+++ Verilen metin +++

Nane şekeri!

Haberin Devamı ›
Avrupa arenasında rakiplerimiz belli oldu. Medyamız yine her sezon başı olduğu gibi coştu. İşte kura çekiminden sonra vizyona çıkan başlıklar; “Turu geçtik bir kere”, “Üçte üç yaparız”, Steaua Bayramı”, “Bir iki üç olsun”, “Biz bunları geçeriz”, falan... Sadece Fanatik; Arsenal, Liverpool, Barcelona, Juventus’u hesaba katarak doğru tespit etmiş; “Bundan iyisi Şam’da kayısı” demiş.
Steaua Bükreş’in diğerlerine göre boyu kısa kalabilir, ama asla kulak arkası yapılacak bir takım değil. Öncelikle Steaua Romanya futbolunun ekolü. Ülkesinde 23 kez lig, 20 kez kupa ve 5 kez de Süper Kupa şampiyonluğunu kazanan, inanılmaz bir rekorun sahibi. Gelelim dış hatlara... 1986 Şampiyonlar Ligi ve aynı sene Süper Kupa. Patronları Galatasaray yapısını ezberlemiş Becali. Doğal olarak milli duyguları ağır basacak Hagi ve Popescu da cabası. Bir de Steaua’nın oynadığı hazırlık maçlarına bakalım. Roma’yı 3-1, Beşiktaş’ı 1-0 yenip, Nürnberg’le 0-0 berabere kalmış. Skorlara bakarsak sezon öncesi prova oldukça başarılı. Takım son derece hızlı ve sert bir yapıya sahip. Defansları taş gibi. Kaptan Radoi ve Goian isimli oyuncular, top geçer, adam geçmez cinsinden. Üstelik 5 futbolcusu EURO 2008’de boy gösteren Romanya’nın değişmezlerinden. Petre de Galatasaray’daki görüntüsünden oldukça farklı, merkezin şefi.

+++ Malzeme +++

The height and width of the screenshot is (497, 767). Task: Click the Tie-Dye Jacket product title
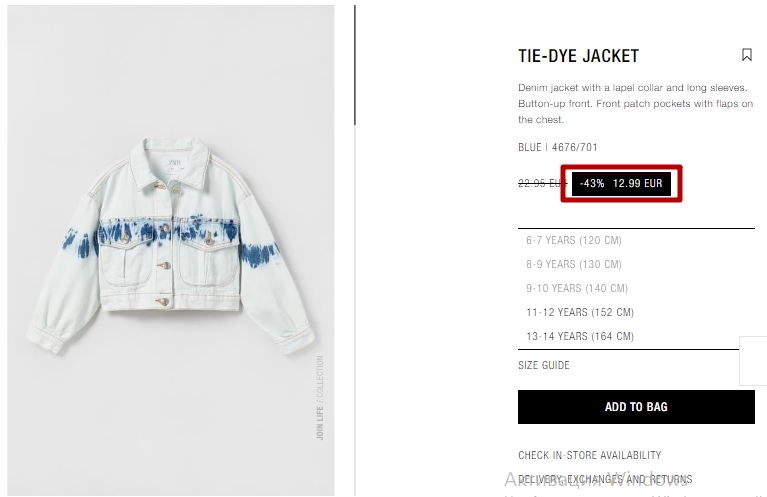[578, 56]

+++

_Yapılacak görevler_
[1] Steaua Bükreş yazısına göre Steaua, hazırlık maçında Roma'yı hangi skorla yendi?
[2] Steaua Bükreş hakkındaki yazıyı son cümlesinden sonra devam ettirin.

_Görev yanıtları_
[1] 3-1

[2]
Sanırım Romen takımı hakkında bu kadar bilgi yeter. Yönetim ve Skibbe işin farkındalar ki, kura çekimi bittiği andan itibaren temkinli konuşuyorlar. Doğrusu da bu. Tamam, sizin gözünüze ‘Gamlı Baykuş’ gibi görünmek istemiyorum. Galatasaray, Şampiyonlar Ligi’ne yüzde 99 katılacaktır, kimsenin şüphesi yok, ama yıldızların sakatlığı, 2 sene önceki Tromsö faciasını düşündükçe, o yüzde bir ihtimal tedirgin etmiyor değil. Kaldı ki, Steaua asla bir Tromsö değil. Medyadaki bazı ateşli arkadaşlar; yemeden şükür etmeyin, şeker gibi kura diyorsunuz, o şeker, nane çıkmasın sonra... Yazımın son satırlarını uzun zaman beraber çalıştığım, dünyanın en yürekli adamlarından, maalesef genç yaşta yitirdiğimiz usta sanatçı, prodüktör ve bir futbol aşığı Osman Yağmurdereli’ye ayırdım. Canım abim, Trabzonspor ve Galatasaray için biraz daha fazla heyecanlanırdın ama kulüp de ayırt etmezdin. Taraflı tarafsız herkesi severdin, aynen bizlerin seni sevdiği ve saydığı gibi. Nur içinde yat...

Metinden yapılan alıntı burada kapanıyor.